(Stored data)
· · · · · · ·

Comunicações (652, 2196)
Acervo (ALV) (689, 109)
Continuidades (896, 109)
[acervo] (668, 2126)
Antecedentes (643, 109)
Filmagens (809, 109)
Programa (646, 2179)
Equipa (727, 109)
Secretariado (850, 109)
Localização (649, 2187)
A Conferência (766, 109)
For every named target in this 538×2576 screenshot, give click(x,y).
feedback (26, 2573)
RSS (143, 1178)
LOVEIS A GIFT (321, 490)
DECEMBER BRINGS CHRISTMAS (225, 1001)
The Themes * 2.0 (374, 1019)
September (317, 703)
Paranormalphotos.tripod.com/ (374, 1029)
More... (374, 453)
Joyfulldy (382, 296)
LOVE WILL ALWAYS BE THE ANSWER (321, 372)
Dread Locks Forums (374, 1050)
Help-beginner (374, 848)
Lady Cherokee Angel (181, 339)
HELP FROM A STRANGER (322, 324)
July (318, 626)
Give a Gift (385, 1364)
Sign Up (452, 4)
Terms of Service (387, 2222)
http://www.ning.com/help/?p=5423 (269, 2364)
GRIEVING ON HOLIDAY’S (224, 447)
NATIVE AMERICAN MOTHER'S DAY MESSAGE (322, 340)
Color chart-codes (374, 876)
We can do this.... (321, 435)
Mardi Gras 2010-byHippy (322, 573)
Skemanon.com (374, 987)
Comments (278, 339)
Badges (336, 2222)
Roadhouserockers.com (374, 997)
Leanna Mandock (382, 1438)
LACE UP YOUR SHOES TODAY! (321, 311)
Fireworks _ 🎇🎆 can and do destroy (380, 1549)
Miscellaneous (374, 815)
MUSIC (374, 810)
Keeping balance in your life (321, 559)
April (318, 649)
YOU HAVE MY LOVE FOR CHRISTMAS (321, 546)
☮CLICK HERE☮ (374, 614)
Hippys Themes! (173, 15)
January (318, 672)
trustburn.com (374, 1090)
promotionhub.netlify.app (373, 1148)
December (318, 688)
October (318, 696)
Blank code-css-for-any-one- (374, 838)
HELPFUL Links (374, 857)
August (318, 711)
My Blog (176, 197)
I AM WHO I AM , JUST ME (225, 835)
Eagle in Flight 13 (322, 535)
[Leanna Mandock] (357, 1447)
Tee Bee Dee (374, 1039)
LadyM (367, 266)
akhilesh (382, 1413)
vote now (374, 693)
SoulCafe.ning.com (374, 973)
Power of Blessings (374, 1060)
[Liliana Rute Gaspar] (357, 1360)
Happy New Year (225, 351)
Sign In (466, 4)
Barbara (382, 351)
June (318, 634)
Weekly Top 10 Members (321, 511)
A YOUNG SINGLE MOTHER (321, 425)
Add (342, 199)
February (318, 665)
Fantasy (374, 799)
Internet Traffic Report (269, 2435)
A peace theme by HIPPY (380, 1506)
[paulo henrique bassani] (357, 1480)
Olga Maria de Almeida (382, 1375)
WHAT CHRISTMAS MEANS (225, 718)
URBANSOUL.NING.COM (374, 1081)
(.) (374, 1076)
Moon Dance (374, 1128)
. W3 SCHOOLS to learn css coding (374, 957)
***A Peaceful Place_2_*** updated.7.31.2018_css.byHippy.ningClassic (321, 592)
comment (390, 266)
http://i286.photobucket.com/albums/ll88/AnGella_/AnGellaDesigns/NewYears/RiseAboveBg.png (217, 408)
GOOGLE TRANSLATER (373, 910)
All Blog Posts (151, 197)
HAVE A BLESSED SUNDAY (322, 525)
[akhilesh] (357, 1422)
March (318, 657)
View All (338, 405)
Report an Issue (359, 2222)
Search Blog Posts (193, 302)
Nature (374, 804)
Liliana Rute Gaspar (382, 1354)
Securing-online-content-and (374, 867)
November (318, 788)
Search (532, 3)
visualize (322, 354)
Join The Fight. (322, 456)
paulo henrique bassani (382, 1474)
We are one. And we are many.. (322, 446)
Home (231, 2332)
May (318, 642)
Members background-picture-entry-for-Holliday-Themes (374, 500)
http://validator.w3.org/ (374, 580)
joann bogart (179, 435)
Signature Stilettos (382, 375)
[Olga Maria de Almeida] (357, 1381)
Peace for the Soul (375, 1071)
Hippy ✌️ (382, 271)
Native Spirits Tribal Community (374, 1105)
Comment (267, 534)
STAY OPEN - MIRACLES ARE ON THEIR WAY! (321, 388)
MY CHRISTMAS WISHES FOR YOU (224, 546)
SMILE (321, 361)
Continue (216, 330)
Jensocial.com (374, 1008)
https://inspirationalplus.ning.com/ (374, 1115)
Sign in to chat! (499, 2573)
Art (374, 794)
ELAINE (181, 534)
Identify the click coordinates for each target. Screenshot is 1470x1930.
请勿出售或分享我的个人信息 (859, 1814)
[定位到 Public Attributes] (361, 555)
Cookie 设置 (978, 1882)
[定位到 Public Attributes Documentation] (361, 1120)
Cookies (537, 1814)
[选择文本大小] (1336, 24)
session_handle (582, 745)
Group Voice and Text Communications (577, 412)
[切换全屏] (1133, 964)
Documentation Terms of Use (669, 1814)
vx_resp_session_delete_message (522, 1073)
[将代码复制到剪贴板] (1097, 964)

· · · · · · ·

Your instructions
Among the records, find all lines that include the string "this" and return them.

Written solution
For every named target in this 538×2576 screenshot, give click(x,y).
We can do this.... (321, 435)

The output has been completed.